From Salzburg I flew to Budapest, first in a little baby plane (with propellers) from Salzburg to Vienna, via Linz. I then had a five hour stopover in Vienna (I've discovered that stopovers are not too bad, when you can spend them in the business class lounge, enjoying complementary food and drinks, comfortable couches and chairs, and access to the news (the first I'd really seen since leaving Bangkok).
Most of the stopover was taken up with watching the coverage of the McVeigh execution with some kind of morbid curiousity, and debating with a couple of other watchers, the validity of the death sentence (I'm against it). A strange afternoon.
Eventually my plane to Budapest was ready to go, and after some apprehension regarding being able to get from the airport to my hostel in a country where I had no hope of understanding the language, I arrived at my new temporary home. My first thought was 'I'm not in Austria anymore' (the three Austrian hostels I stayed in were all wonderfully clean and modern places), and although the first impression was one of 'oh my god' I ended up loving this hostel.
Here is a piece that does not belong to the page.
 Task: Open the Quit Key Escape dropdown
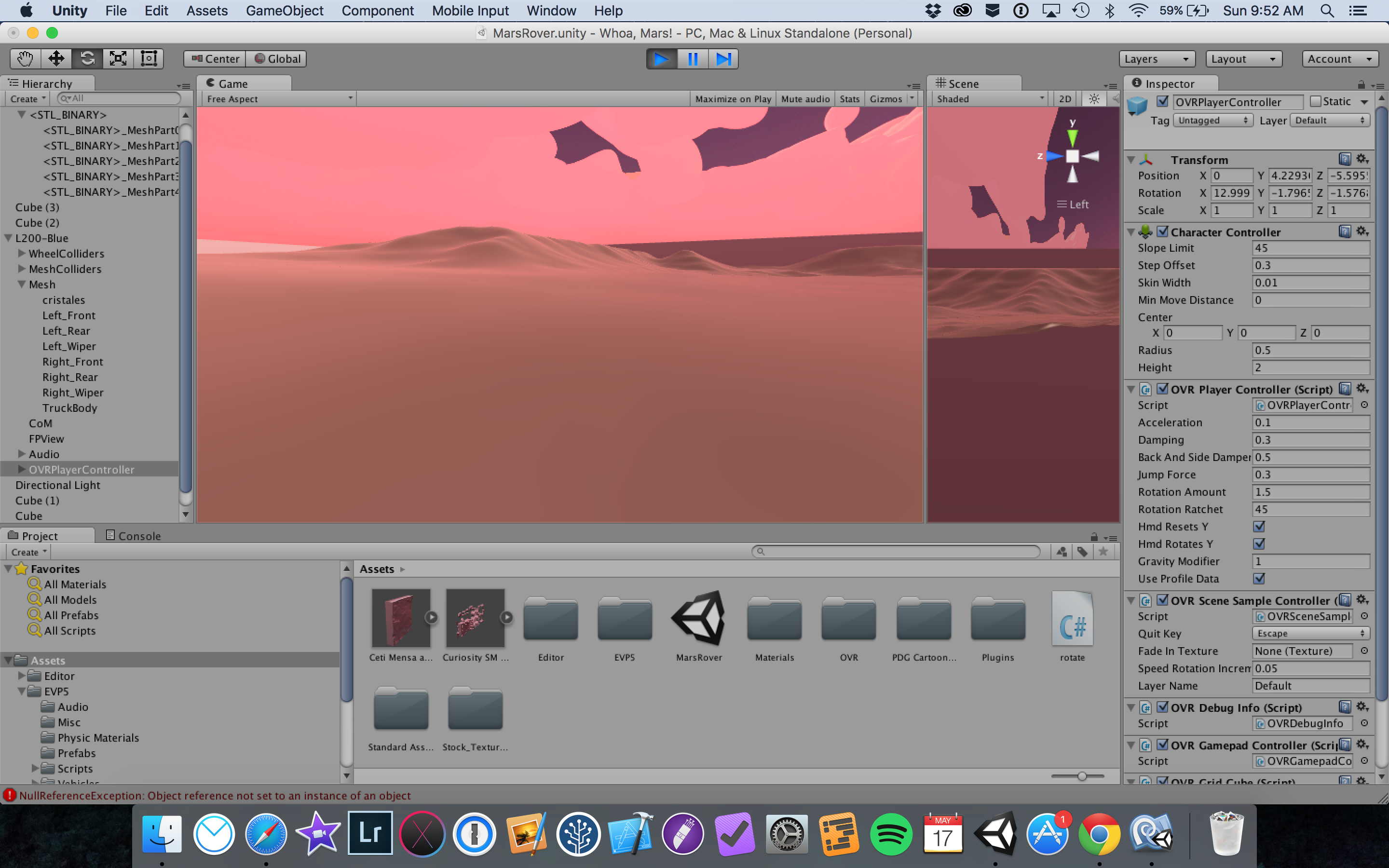(x=1310, y=633)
I met some really fun people and we had some great times out in the city, and staying in at the hostel. Budapest is wonderfully cheap too. I went out for dinner one night and although we both had mains, sides, desserts and lots of wine, it was still less than $10 AUD each.
Pretty cool. Unfortunately there was a coldie-fluie thing running rampant through the hostel which I managed to catch, meaning I did less in the city than I planned, I still had a wonderful time. The mineral baths were fantastic. There was one only a few minutes away from our hostel that we visited almost every afternoon.
The two cities, sitting side by side, divided by the river (Buda and Pest) are a great contrast - Buda with its hills and medieval town, and Pest with its great flat plains covered in industrial and residential zones.
One of my favourite sightseeing thingies was the statue park - when communist rule was ended in Hungary, instead of tearing down and destroying the propaganda statues, they were set aside and put on display in a special park. Took lots of photos. These structures are incredible, and I'm glad they were saved - if only to act as a lesson of how communism did not work there.